PAT A级 1076 Forwards on Weibo （超详细BFS做法）

一切杀不死我的，都将使我强大！ 

1076 Forwards on Weibo（30 分）

Weibo is known as the Chinese version of Twitter. One user on Weibo may have many followers, and may follow many other users as well. Hence a social network is formed with followers relations. When a user makes a post on Weibo, all his/her followers can view and forward his/her post, which can then be forwarded again by their followers. Now given a social network, you are supposed to calculate the maximum potential amount of forwards for any specific user, assuming that only L levels of indirect followers are counted.

Input Specification:

Each input file contains one test case. For each case, the first line contains 2 positive integers: N (≤1000), the number of users; and L (≤6), the number of levels of indirect followers that are counted. Hence it is assumed that all the users are numbered from 1 to N. Then N lines follow, each in the format:

M[i] user_list[i]

where M[i] (≤100) is the total number of people that user[i] follows; and user_list[i] is a list of the M[i] users that followed by user[i]. It is guaranteed that no one can follow oneself. All the numbers are separated by a space.

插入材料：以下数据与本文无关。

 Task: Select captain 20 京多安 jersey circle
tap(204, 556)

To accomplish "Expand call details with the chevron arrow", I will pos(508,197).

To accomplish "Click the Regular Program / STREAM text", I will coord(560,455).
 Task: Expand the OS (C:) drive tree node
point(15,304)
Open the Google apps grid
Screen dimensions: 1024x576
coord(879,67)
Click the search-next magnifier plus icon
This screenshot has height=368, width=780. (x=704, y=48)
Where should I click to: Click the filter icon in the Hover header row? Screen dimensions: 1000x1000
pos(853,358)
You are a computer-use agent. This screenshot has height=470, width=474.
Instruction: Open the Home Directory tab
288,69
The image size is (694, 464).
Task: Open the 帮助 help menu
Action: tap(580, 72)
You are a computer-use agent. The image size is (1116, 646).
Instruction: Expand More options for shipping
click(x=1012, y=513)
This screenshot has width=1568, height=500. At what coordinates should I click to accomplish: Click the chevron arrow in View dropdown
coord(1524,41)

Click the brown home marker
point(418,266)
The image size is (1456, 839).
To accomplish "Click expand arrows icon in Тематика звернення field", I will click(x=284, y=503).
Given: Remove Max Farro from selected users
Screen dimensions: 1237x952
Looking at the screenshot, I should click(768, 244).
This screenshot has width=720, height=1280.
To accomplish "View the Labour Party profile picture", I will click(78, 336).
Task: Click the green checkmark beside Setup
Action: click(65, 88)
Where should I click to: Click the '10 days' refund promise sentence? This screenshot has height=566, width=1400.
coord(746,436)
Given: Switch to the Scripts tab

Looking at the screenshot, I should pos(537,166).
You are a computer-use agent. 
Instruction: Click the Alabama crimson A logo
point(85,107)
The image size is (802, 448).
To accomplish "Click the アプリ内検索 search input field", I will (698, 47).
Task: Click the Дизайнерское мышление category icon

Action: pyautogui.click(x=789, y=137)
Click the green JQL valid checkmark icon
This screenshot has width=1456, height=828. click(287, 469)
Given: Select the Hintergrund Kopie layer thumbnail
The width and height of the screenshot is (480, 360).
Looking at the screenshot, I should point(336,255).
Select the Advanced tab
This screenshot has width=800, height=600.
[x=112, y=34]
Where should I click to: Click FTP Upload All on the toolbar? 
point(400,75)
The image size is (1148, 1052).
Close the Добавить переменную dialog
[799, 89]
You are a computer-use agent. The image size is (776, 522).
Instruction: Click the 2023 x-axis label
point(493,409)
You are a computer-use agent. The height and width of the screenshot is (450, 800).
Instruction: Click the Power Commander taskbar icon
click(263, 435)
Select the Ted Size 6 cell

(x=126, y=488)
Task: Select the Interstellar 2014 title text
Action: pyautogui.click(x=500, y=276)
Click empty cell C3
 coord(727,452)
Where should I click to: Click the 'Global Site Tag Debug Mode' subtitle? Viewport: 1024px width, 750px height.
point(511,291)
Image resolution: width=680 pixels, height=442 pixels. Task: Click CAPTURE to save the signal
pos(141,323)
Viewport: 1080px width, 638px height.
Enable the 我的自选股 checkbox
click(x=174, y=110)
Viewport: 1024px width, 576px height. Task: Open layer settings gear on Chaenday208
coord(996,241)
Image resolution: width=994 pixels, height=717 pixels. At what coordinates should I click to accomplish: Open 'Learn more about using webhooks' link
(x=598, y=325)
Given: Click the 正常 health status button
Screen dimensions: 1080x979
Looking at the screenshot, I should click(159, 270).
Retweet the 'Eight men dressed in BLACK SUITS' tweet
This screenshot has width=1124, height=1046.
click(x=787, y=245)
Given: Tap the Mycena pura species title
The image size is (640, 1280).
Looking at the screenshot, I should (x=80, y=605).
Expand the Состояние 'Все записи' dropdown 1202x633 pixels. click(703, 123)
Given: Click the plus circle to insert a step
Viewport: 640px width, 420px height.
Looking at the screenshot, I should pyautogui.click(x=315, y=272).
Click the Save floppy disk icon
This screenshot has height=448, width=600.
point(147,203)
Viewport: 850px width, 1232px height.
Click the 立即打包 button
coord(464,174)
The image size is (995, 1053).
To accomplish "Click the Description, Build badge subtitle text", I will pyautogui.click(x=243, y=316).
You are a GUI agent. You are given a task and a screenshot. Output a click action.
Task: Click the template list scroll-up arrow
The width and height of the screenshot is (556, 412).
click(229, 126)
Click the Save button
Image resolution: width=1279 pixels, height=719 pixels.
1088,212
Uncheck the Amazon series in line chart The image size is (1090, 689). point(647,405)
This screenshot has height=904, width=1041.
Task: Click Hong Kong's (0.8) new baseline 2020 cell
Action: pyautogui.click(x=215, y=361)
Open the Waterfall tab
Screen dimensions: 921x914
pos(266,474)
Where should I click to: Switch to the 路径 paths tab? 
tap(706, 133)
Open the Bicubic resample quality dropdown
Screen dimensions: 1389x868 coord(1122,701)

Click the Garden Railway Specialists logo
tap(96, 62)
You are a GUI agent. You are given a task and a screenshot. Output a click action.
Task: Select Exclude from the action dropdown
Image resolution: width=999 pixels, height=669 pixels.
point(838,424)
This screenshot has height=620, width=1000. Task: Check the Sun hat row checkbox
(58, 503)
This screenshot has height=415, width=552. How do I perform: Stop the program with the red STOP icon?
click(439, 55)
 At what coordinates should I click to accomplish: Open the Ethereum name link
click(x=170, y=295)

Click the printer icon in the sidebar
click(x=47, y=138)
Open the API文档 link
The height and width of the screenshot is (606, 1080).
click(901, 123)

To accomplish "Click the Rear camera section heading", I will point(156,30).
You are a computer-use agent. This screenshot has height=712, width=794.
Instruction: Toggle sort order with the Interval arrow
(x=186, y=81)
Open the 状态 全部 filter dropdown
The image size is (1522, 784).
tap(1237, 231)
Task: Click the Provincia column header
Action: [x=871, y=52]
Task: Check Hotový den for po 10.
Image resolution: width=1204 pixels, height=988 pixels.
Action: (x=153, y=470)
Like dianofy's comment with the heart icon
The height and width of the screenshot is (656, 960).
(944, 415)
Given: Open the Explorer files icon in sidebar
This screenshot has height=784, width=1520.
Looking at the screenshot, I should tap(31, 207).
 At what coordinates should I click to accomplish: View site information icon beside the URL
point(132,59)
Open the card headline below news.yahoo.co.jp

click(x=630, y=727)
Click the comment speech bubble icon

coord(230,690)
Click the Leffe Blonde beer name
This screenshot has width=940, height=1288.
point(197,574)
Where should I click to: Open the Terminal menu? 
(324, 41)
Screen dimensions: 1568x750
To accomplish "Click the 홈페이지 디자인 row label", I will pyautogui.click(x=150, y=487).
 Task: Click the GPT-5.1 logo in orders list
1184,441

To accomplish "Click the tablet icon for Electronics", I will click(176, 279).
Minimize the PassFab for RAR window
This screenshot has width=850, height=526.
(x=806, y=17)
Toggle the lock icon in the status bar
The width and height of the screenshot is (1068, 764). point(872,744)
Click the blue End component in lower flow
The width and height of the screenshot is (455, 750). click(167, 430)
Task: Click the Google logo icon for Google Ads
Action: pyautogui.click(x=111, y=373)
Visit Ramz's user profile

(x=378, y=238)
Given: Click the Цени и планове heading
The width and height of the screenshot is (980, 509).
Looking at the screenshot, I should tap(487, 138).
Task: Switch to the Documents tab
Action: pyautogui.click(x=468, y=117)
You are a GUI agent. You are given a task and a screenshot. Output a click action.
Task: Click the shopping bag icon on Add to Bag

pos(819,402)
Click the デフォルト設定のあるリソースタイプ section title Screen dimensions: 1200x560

Then finally a positive K is given, followed by K UserID's for query.

Output Specification:

For each UserID, you are supposed to print in one line the maximum potential amount of forwards this user can triger, assuming that everyone who can view the initial post will forward it once, and that only L levels of indirect followers are counted.

Sample Input:

7 3
3 2 3 4
0
2 5 6
2 3 1
2 3 4
1 4
1 5
2 2 6

Sample Output:

4
5

作者: CHEN, Yue

单位: 浙江大学

时间限制: 3000 ms

内存限制: 64 MB

代码长度限

#include<iostream>
#include<vector>
#include<queue>
#include<cstring>
#include<algorithm>
const int maxn=1010;//最大为1000 
using namespace std;
struct Node
{
	int id;//用户编号 
	int layer;//当前搜索的层次 
};
vector<Node>map[maxn];//邻接表储存 
bool vis[maxn] = {false} ;//标记是否入队 

int bfs(int s,int L)
{
	int ans=0;//能够转发的最大次数 
	queue<Node>q;
	Node start;
	start.id = s;
	start.layer = 0;
	q.push(start);//入队 
	vis[start.id] = true;//标记已经入队 
	while (!q.empty())
	{
		Node top = q.front();
		q.pop();//取队首 
		int u = top.id;//队首用户编号 
		for (int i=0;i<map[u].size();i++)//遍历当前用户可以传递的其他用户 
		{
			Node temp = map[u][i];
			temp.layer = top.layer + 1;//层次 +1 
			if (vis[temp.id]==false && temp.layer<=L)//如果没有入队过，也就是没有被访问过，并且层次没有超过，则可以入队。 
			{
				q.push(temp);
				vis[temp.id] = true;//标记已经入队 
				ans++;//转发次数 +1 
			}
		}
	}
	return ans;
}

int main()
{
	Node user;
	int n,L,ID,sum,T,s;
	cin>>n>>L;
	for (int i=1;i<=n;i++)
	{
		user.id = i;//用户编号赋值 
		cin>>sum;
		for (int j=0;j<sum;j++)
		{
			cin>>ID;
			map[ID].push_back(user);
		}
	}
	cin>>T;
	while (T--)
	{
		memset(vis,false,sizeof(vis));
		cin>>s;
		int ANS = bfs(s,L);
		cout<<ANS<<endl;//输出答案就好啦 
	}
	return 0;	
}